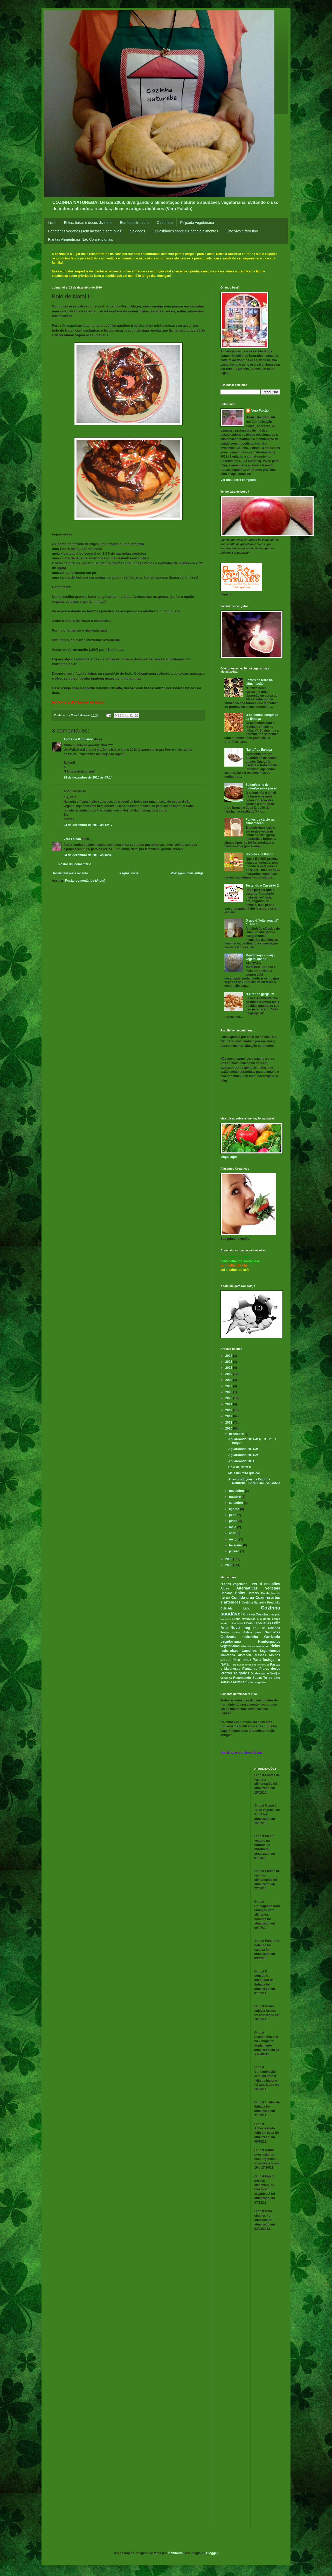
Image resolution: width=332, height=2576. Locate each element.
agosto (234, 1509)
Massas (260, 1655)
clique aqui (228, 1157)
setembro (236, 1503)
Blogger (212, 2553)
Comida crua (242, 1597)
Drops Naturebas (243, 1618)
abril (233, 1533)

※ ※ ※

**Instruction**: Scale the data from the line containing "setembro (236, 1503)" through the end of the data, with both the first and the last line included. Write each of those lines out again, keeping the text before each coordinate pair unchanged and multiplying every coordinate by 1.3, rounded to a whole number with halves rounded up.

**Task response**:
setembro (307, 1954)
Blogger (276, 3319)
Comida crua (315, 2076)
Drops Naturebas (316, 2103)
abril (303, 1993)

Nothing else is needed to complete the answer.